Malaya is a Natural-Language-Toolkit library for bahasa Malaysia, powered by Deep Learning Tensorflow.

Documentation

Proper documentation is available at https://malaya.readthedocs.io/

Installing from the PyPI

CPU version

$ pip install malaya

GPU version

$ pip install malaya-gpu

Only Python 3.6.0 and above and Tensorflow 1.15.0 and above are supported.

We recommend to use virtualenv for development. All examples tested on Tensorflow version 1.15.4 and 2.4.1.

Features

  • Augmentation, augment any text using dictionary of synonym, Wordvector or Transformer-Bahasa.

  • Constituency Parsing, breaking a text into sub-phrases using finetuned Transformer-Bahasa.

  • Dependency Parsing, extracting a dependency parse of a sentence using finetuned Transformer-Bahasa.

  • Emotion Analysis, detect and recognize 6 different emotions of texts using finetuned Transformer-Bahasa.

  • Entities Recognition, seeks to locate and classify named entities mentioned in text using finetuned Transformer-Bahasa.

  • Generator, generate any texts given a context using T5-Bahasa, GPT2-Bahasa or Transformer-Bahasa.

  • Keyword Extraction, provide RAKE, TextRank and Attention Mechanism hybrid with Transformer-Bahasa.

  • Language Detection, using Fast-text and Sparse Deep learning Model to classify Malay (formal and social media), Indonesia (formal and social media), Rojak language and Manglish.

  • Normalizer, using local Malaysia NLP researches hybrid with Transformer-Bahasa to normalize any bahasa texts.

  • Num2Word, convert from numbers to cardinal or ordinal representation.

  • Paraphrase, provide Abstractive Paraphrase using T5-Bahasa and Transformer-Bahasa.

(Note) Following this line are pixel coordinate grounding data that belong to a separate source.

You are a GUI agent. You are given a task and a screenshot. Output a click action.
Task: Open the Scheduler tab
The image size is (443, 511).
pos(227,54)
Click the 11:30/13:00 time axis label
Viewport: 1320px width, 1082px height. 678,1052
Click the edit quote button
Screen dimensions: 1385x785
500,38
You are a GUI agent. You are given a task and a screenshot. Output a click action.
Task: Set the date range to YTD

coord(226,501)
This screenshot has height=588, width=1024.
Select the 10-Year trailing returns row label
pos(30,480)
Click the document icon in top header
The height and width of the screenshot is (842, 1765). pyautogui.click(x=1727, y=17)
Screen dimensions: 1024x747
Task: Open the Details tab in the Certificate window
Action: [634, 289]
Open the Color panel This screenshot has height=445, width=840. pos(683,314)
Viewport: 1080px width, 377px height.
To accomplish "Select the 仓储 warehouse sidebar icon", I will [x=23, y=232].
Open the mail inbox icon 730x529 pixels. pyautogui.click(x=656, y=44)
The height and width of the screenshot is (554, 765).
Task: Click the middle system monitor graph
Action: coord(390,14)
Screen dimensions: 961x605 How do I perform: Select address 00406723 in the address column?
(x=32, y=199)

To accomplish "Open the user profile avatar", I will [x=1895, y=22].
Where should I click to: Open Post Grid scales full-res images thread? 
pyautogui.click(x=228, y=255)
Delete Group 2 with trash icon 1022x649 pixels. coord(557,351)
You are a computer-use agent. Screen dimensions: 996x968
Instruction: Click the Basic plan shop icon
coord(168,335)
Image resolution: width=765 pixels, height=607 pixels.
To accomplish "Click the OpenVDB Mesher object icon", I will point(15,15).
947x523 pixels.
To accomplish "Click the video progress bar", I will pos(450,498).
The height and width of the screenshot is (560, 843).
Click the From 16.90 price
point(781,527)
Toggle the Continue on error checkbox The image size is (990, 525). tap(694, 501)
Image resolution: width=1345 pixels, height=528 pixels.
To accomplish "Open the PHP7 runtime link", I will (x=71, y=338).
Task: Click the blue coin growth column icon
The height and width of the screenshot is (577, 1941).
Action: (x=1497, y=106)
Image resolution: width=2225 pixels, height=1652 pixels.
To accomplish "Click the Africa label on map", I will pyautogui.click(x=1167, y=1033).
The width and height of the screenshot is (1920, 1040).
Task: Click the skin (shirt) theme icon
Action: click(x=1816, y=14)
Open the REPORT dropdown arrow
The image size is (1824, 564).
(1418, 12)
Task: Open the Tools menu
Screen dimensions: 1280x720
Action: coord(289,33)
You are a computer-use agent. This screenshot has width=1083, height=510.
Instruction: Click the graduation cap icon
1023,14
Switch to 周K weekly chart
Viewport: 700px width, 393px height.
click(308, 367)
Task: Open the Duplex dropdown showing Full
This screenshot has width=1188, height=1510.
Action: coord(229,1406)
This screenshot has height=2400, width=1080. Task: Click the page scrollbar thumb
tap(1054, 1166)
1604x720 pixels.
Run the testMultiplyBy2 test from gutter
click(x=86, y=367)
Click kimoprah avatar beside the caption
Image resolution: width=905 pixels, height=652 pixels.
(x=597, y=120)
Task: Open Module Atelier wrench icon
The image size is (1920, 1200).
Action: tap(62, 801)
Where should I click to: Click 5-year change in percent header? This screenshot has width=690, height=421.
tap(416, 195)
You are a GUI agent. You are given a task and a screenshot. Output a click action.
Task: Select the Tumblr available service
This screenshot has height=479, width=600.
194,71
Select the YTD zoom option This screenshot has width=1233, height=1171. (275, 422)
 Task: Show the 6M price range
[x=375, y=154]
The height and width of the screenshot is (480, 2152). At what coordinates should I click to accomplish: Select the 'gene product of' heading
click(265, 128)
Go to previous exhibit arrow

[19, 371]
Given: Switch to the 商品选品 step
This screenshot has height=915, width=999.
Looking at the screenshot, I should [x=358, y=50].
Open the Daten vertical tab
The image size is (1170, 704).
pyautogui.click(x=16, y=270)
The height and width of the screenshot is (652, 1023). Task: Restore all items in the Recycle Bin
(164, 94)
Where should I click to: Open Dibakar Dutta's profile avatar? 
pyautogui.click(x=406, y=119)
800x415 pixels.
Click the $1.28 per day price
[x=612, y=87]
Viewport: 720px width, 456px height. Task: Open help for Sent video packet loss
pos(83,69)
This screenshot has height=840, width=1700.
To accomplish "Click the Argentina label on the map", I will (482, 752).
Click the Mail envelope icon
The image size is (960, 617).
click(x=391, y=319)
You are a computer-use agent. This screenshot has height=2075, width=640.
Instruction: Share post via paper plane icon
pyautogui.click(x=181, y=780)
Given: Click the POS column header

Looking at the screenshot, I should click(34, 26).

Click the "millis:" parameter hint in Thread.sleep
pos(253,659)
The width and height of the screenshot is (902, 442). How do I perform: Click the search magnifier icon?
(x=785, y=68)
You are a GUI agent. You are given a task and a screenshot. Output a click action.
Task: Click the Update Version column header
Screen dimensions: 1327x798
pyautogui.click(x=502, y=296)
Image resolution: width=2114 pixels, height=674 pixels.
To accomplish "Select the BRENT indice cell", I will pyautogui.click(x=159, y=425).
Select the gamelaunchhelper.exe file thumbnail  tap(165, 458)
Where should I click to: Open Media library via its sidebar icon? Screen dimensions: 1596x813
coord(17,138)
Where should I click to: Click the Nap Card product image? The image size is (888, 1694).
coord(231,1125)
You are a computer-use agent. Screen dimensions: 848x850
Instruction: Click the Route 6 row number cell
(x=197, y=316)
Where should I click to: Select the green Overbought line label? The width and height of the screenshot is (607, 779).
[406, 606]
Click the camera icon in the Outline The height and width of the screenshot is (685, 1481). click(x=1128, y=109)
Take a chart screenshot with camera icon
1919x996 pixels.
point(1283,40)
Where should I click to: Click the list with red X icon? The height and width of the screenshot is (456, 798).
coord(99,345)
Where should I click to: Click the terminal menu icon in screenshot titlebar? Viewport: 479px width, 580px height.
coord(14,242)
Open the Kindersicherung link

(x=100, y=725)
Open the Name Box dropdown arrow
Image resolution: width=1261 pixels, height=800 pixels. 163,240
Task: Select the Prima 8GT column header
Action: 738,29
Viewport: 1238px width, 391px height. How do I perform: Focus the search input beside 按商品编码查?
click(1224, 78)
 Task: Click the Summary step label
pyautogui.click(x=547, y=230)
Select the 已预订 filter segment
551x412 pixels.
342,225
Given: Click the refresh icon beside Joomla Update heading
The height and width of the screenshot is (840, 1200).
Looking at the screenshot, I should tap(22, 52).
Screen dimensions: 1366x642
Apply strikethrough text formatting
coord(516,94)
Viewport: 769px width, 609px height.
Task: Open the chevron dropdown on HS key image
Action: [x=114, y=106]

  • Part-of-Speech Recognition, grammatical tagging is the process of marking up a word in a text using finetuned Transformer-Bahasa.

  • Relevancy Analysis, detect and recognize relevancy of texts using finetuned Transformer-Bahasa.

  • Sentiment Analysis, detect and recognize polarity of texts using finetuned Transformer-Bahasa.

  • Text Similarity, provide interface for lexical similarity deep semantic similarity using finetuned Transformer-Bahasa.

  • Spell Correction, using local Malaysia NLP researches hybrid with Transformer-Bahasa to auto-correct any bahasa words.

  • Stemmer, using BPE LSTM Seq2Seq with attention state-of-art to do Bahasa stemming.

  • Subjectivity Analysis, detect and recognize self-opinion polarity of texts using finetuned Transformer-Bahasa.

  • Kesalahan Tatabahasa, Fix kesalahan tatabahasa using TransformerTag-Bahasa.

  • Summarization, provide Abstractive T5-Bahasa also Extractive interface using Transformer-Bahasa, skip-thought and Doc2Vec.

  • Topic Modelling, provide Transformer-Bahasa, LDA2Vec, LDA, NMF and LSA interface for easy topic modelling with topics visualization.

  • Toxicity Analysis, detect and recognize 27 different toxicity patterns of texts using finetuned Transformer-Bahasa.

  • Transformer, provide easy interface to load Pretrained Language models Malaya.

  • Translation, provide Neural Machine Translation using Transformer for EN to MS and MS to EN.

  • Word2Num, convert from cardinal or ordinal representation to numbers.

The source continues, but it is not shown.